Tecnologia ancestral

Saudações, 

Hoje é um dia no futuro que foi sonhado pelos nossos ancestrais. 

Nessa encruzilhada em quem seus olhos encontram as minhas palavras, seu corpo dança.  Danço eu, dança você.  Vamos fazer de conta que estamos bem perto. Você me dá licença, e com a permissão do seu Ori, leio no seu semblante trejeitos herdados de um ancestral, o piscar de olhos, talvez um fogo azul cintilando atrás dos óculos quando se enfurece, a mão na cintura quando se coloca, o dedo em riste quando diz não. Leio a memória trêmula e enfurecida dos teus músculos, quando colocado de cara pro muro com as mãos na cabeça, o sorriso de canto de boca “igual o da sua mãe”, aquele gesto que lembra o parente antigo, e as pessoas dizem “é a cara do avô”.  Leio devagar e discretamente seu peito arfar com a mensagem que chega no whats up, seus ombros se encolherem de timidez, suas costas se curvarem pelo peso da submissão, seus pés se encostarem um no outro, o sangue nos olhos, o veneno, o corre, a pele se arrepiar diante de um cair de chuva, os olhos marejados por algo que só você, só você sabe.  Tudo isso numa fração de segundos, enquanto você pega o telefone e desbloqueia a tela.  Um mundo vasto que abriga nos seus gestos milhões de anos luz. É osso do ancestral que te põe de pé no “chão do mundo vivido”. É chamado que convoca sua presença na cena, e atualiza o software ancestral para rasgar o script escravocrata e ocupar seu verdadeiro papel na cena.  Ouça  os ecos do tambor, o wi fi  o mais poderoso  de todos os tempos, que se traduz nas pick ups, na caixa e no bumbo, que toca o bonde, abre seu plexo, e agora já estamos na pista, no auge do baile,  milhares  de pretos, em sintonia magistral, dançando “todo mundo igual sem errar”,  xirê que nos lava  a alma e restitui a dignidade  para vencer a maior batalha de todos os tempos:  a guerra pela posse do próprio Ori. É o  primeiro ato de um Déjá vu Afro futurista.

Foto  Felipe Romão

Déjá vu Afro futurista 1º ATO Ancestralidade High Tec

Déjá vu é o sopro dos antigos em nossos ouvidos dizendo, “não tente pertencer ao que não te honra”. O último lugar na fila dos ballets brancos, glamour de papéis escravizados, pó de arroz, disfarce na cor da Ori-gem, encarcerados no estereotipo do “crioulo doido”, algemadas na imagem da “nega maluca”, espremidos na camisa de força do aplauso que só vem se for para caricaturar orixá, fazer samba para inglês ver, fazer do corpo serviço sujo de delírios coloniais, e já com o espírito algemado dizer “sim sinhô”.  Aplausos cínicos que ofendem a linhagem, desdém elogioso que só vem com a dignidade parcelada em mil vezes, com juros de submissão e inferioridade embalados em papel crepom e capa de revista, apaziguando ego de feitores moderninhos, com o aval de esquerdas mancas.  

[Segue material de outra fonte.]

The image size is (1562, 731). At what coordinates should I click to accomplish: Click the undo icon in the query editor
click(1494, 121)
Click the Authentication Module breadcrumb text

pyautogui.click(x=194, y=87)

Mas o nervo, o musculo, o osso, sabe de onde veio. E re- age. O seu corpo lembra, a sua cabeça lembra e sua história reflete. E dança. Desminta com as vísceras, aceite ser avesso, ria alto, olhe no olho do mundo com um foda-se engatilhado, e na encruzilhada aqui estamos nós, um milhão de volts nesse encontro, onde travaremos a maior batalha de todos os Tempos. Guerrear para tomar posse do ORI, da própria cabeça. Na genealogia do gesto, encontramos espada em punho, rajada de metralhadora no ego do feitor, coragens e audácias. Amor.  “Não sinhô, não doutô. Cala a boca sinhá! ”. Hoje eu não estou na sua fila, hoje eu mastiguei sua algema e forjei no ferro um devir, hoje eu pisei na sua camisa de força, hoje eu vou puxar a cantiga da sua morte. Hoje eu vou enterrar a sua civilização, hoje eu vou dançar como dançaram meus ancestrais, com a tecnologia que a sua antropologia não alcança, analfabeto arrogante que não entende a alteridade.  E silêncio! Você não sabe nada sobre mim*! 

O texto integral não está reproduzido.